The pRb tumour suppressor
What keeps S phase genes off in G1
E2F - a TF is unable to function because it is bound to Rb. Rb also ensures the presence of histone deacetylase in that region which ensures DNA can't form compacted chromatin.
What role does cyclin D have in the restriction point and what is the effect of mitogens on this role
Mitogens upregulate the expression of Cyclin D. Cyclin D Cdk4/6 complexes are able to phosphorylate Rb to its hypophosphorylated state, which is a pre-requisite to the R point transition.
Hypophosphorylated Rb is not as good at sitting at the E2F binding site so S phase gene transcription can occur.
One of the genes transcribed is Cyclin E - Cyclin E Cdk2 complexes are capable of hyperphosphorylating Rb making it completely inactive. S phase proteins are transcribed.
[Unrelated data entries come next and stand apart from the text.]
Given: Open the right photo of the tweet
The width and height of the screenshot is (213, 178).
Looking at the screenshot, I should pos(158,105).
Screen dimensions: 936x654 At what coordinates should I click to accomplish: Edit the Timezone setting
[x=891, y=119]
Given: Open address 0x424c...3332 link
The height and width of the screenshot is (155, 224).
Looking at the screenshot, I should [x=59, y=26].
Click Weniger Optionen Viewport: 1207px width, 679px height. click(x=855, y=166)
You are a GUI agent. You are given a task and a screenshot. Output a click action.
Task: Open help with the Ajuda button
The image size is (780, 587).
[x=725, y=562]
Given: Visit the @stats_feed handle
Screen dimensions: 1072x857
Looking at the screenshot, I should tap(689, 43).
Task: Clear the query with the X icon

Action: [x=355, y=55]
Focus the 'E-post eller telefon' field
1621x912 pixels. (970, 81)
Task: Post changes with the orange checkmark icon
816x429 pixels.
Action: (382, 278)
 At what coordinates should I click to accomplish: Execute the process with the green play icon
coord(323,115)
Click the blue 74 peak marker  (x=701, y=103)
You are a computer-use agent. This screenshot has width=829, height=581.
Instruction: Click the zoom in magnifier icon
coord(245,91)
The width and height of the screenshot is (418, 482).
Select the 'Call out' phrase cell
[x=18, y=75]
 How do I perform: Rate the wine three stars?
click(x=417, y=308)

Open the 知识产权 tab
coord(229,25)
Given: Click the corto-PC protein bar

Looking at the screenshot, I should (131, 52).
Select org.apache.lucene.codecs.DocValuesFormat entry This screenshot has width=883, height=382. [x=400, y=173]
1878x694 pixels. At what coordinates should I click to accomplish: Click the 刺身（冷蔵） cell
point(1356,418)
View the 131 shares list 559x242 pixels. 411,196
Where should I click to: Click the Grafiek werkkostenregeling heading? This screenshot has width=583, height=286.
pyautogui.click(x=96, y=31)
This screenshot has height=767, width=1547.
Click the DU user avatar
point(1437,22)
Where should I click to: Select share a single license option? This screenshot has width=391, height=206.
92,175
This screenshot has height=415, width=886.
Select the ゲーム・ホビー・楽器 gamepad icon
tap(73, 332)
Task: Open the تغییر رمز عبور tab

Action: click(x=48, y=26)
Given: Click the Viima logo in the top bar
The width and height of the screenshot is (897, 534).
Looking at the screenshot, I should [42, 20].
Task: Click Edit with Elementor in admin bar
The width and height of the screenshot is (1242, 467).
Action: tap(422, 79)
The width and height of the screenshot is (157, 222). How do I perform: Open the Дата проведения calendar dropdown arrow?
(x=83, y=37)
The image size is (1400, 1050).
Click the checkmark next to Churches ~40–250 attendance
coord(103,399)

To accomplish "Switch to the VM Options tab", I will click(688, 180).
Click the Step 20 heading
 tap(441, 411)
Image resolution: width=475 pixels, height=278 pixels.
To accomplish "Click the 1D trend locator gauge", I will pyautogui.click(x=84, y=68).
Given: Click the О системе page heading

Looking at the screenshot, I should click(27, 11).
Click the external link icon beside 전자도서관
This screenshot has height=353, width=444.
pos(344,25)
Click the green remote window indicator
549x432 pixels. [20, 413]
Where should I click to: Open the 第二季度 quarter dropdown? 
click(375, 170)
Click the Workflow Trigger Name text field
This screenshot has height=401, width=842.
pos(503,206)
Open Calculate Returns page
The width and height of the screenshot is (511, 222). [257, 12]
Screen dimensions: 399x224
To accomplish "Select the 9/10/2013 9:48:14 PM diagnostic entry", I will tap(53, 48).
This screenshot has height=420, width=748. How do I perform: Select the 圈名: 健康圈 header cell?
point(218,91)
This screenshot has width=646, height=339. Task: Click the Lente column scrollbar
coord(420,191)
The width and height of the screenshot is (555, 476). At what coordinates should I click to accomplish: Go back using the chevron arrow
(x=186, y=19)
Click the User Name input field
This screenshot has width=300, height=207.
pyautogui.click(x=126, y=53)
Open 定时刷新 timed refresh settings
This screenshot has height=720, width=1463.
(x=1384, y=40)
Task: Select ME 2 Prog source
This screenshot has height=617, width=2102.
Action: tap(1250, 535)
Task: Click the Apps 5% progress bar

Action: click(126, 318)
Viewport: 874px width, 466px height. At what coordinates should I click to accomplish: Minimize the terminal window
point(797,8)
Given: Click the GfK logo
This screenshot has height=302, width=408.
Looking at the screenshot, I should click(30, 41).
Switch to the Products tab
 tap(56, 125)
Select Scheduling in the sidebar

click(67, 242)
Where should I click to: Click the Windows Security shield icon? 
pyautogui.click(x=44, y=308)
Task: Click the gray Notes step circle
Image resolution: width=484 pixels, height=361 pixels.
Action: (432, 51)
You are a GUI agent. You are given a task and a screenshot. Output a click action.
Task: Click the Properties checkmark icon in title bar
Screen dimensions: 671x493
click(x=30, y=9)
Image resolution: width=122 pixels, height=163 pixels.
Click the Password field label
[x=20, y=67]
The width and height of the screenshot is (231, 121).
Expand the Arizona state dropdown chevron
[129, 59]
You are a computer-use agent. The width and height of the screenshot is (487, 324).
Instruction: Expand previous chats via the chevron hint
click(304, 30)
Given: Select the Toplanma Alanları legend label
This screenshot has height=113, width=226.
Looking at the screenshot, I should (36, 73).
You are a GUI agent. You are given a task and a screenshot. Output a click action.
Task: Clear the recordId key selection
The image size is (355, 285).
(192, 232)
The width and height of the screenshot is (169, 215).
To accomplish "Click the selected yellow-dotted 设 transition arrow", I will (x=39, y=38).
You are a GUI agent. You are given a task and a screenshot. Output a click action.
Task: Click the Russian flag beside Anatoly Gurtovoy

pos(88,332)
What can be said of receptors that activate cell proliferation
All operate through the induction of Cyclin D synthesis and stability
Is Rb function lost in only few cancers?
No, peturbed in most, if not all cancers.
What Cdk4/6 inhibtor is used for the treatment of breast cancer
The CDK4/6 inhibitor palbociclib combined with aromatase inhibitors for the treatment of estrogen receptor-positive breast cancers. Multiple studies have demonstrated that the CDK-RB-E2F pathway is critical for the control of cell proliferation.